Samsung Continuum: Tick, Tick, Tick

The ticker at the bottom can be configured to show
the date and time, the weather or other infornation.

So you’re in that big meeting and you’re bored stiff. You want to keep track of the calls you’re missing, your e-mail and the price of that stock you just invested in, but you don’t want to get caught poking at your cell phone every  other minute. For you there’s the Samsung Continuum, an Android smartphone billed as the first with its own customizable “ticker.”

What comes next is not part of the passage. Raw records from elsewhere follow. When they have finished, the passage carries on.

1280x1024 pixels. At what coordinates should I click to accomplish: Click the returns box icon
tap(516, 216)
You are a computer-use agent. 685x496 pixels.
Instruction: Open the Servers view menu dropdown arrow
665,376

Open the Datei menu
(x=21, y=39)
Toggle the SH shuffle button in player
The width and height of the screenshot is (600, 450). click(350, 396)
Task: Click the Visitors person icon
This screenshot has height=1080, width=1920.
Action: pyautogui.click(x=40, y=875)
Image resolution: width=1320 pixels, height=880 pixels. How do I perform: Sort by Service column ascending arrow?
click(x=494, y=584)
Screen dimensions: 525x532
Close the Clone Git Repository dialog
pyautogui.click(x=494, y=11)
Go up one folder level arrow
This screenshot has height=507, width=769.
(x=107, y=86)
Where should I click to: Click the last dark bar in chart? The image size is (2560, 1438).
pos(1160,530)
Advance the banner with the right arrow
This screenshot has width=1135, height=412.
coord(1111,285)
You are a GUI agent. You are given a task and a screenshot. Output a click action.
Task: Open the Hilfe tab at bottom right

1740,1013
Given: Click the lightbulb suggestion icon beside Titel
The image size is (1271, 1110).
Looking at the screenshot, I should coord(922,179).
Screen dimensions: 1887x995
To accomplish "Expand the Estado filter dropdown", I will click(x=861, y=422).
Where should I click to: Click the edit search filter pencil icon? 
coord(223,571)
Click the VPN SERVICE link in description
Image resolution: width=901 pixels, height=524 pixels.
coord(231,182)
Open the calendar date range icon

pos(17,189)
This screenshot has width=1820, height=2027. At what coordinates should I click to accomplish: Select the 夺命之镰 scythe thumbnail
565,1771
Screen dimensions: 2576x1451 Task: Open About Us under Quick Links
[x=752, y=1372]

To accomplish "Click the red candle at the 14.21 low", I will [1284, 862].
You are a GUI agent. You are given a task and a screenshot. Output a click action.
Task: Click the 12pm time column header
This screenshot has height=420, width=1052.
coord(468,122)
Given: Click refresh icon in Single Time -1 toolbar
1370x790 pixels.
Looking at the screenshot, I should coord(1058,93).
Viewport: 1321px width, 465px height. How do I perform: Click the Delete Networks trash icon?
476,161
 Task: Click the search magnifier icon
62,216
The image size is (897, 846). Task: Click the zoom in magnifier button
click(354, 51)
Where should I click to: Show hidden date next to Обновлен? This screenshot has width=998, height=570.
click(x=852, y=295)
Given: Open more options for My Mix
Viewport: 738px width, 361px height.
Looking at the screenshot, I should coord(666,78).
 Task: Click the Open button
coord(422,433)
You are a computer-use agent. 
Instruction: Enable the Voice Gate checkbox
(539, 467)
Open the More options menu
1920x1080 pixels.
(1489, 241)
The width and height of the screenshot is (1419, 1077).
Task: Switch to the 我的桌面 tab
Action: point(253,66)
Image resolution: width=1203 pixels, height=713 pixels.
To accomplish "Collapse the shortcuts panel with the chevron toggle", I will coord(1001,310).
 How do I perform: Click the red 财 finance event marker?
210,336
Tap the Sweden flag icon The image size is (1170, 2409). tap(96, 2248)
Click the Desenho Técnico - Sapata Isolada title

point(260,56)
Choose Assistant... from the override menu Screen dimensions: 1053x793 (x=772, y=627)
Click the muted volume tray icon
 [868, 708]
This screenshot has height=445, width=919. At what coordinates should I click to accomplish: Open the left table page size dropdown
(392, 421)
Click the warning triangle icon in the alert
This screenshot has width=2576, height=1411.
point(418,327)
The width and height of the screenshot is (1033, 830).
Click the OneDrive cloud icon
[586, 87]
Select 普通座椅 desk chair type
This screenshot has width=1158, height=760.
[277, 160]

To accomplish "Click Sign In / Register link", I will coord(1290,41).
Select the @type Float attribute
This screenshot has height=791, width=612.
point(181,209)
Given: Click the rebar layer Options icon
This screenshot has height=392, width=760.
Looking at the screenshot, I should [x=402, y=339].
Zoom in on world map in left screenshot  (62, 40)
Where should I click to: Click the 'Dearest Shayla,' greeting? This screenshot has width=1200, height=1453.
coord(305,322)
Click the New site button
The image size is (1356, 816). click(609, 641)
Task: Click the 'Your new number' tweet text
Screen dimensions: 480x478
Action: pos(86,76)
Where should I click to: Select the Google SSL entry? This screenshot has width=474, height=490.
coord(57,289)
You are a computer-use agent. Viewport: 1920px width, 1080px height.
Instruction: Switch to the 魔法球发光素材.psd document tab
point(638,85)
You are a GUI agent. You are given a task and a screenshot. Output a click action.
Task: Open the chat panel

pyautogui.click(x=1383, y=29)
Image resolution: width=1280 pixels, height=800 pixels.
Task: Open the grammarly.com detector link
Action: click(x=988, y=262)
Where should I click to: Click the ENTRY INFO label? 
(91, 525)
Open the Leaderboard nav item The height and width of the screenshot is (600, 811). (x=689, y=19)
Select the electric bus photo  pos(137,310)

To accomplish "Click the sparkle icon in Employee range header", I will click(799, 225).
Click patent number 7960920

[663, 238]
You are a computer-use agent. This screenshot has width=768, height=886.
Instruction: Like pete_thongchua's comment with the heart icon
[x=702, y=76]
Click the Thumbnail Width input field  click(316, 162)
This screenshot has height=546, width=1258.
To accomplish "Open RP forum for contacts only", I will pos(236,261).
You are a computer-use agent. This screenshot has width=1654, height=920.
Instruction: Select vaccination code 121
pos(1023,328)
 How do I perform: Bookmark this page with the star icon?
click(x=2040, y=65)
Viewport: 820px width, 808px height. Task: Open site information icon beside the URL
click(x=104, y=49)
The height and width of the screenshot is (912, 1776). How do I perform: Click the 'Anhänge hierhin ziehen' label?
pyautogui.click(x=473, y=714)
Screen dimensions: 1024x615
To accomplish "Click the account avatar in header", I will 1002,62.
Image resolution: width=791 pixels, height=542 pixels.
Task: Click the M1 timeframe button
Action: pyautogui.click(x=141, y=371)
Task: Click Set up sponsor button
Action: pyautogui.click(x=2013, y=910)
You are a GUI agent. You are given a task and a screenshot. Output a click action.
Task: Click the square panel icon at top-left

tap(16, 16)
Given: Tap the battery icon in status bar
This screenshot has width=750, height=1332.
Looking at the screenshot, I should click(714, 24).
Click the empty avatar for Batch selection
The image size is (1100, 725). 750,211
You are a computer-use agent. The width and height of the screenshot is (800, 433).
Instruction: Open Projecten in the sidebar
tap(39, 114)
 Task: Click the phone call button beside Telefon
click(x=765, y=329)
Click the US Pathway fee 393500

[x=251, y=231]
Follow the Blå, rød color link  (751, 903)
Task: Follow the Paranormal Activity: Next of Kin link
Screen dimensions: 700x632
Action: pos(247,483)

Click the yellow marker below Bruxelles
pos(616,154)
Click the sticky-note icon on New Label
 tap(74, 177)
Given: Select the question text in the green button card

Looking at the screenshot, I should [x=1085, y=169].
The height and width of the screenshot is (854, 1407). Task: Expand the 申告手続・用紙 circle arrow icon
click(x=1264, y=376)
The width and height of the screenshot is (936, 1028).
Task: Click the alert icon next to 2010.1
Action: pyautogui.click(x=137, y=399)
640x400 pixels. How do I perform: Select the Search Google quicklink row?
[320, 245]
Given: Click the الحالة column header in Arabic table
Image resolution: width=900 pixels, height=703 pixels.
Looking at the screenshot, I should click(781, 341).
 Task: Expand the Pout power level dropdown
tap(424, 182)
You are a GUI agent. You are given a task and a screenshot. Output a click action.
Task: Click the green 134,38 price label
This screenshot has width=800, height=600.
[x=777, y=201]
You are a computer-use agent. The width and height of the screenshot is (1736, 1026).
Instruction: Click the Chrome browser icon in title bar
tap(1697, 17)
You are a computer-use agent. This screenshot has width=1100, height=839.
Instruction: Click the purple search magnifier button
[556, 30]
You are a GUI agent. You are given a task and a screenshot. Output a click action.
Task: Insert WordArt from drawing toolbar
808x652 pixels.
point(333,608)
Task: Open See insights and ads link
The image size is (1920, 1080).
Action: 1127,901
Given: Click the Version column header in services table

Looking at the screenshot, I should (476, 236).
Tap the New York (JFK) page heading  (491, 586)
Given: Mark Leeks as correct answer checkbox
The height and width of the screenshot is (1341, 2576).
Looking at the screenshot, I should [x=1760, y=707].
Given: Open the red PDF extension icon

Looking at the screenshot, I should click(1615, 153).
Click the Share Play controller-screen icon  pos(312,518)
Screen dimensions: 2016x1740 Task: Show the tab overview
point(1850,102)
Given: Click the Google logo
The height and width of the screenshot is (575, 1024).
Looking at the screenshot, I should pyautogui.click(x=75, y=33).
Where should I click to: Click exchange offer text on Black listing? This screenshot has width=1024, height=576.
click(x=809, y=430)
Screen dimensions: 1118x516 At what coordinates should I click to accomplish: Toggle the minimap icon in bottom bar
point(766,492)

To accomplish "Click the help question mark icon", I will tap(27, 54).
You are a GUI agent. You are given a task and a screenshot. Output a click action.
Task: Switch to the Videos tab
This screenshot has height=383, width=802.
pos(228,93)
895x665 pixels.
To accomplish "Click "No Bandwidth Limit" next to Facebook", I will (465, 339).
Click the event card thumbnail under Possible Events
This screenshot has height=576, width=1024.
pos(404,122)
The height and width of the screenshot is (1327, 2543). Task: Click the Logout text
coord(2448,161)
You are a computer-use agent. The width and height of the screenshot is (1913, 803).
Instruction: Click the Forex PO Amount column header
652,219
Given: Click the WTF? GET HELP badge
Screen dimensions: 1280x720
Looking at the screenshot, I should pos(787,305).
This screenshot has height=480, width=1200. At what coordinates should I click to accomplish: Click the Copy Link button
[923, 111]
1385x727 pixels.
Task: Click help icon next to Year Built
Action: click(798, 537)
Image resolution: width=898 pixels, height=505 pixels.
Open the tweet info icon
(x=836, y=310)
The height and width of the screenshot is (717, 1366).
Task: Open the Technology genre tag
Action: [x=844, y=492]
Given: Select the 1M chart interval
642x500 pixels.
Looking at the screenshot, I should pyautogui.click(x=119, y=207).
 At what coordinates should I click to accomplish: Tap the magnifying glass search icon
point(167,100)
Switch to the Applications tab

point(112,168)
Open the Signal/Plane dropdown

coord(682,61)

The Continuum, the newest in the Samsung Galaxy S family of handsets with Samsung’s bright, sharp Super AMOLED display, arrives at Verizon Wireless stores Nov.18 but orders will be taken starting Nov. 11. The handset will sell for $200 with a two-year service plan after a $100 rebate. The Galaxy S family has already sold three million unit since its introduction this summer, according to Kim Titus, director of public relations for Samsung Telecommunications America.

Samsung Continuum ticker in music player mode with album art

Below the Continuum’s 3.4-inch main screen and four touch-sensitive Android keys (menu, home, return and search) is a thin piece of screen real estate at the very bottom set aside for a scrollable ticker. You can customize this 1.8-inch ticker so that it shows missed calls, incoming e-mail, stock prices, the weather or other bits of continuously updated information. And all you need to do get the ticker to reveal itself is to grip the handset at the bottom. Only the ticker section will come to life–the rest of the screen will remain dark, thus making it less likely that the chairman of the board will catch you checking your e-mail while the big meeting is still in progress.

Nick DiCarlo, Samsung

At a press conference in New York on Monday, Nick DiCarlo, director of product planning at Samsung Telecommunications America, said the Continuum was an example of “innovating on Android … in a way you’ve never seen till now.”

The point of the ticker is to allow you to get information without interrupting what you’re doing on the main part of the screen. For example, if you’re using your calendar app on the main screen, you can see the contents of an incoming text message in the ticker as it comes in without having to leave the calendar.

Thanks to the lightweight nature of the Super AMOLED screen technology, the Continuum is thin and light like the other handsets in the Galaxy S-family handsets. The Continuum will ship with Android 2.1, however, which means it won’t be able to handle Web videos and other features built with Adobe Flash 10.1 until it receives the Android 2.2 upgrade.

The unit can function as a Wi-Fi hotspot, allowing you to link up to five other devices to the Internet through the phone. Also included is a five-megapixel digital camera with HD video capabilities, stereo Bluetooth support for wireless accessories, a standard 3.5mm headphone jack and an eight-gigabyte removable memory card–which can be swapped for media with capacities up to 32 gigabytes.

Also preinstalled is Swype, a utility which lets you spell words on the on-screen keyboard by sliding your finger from key to key without lifting your finger from the screen.

On balance, the Continuum seems to be an admirable addition to the Samsung Galaxy S family, but it remains to be seen if the ticker feature will catapult it to the head of the pack.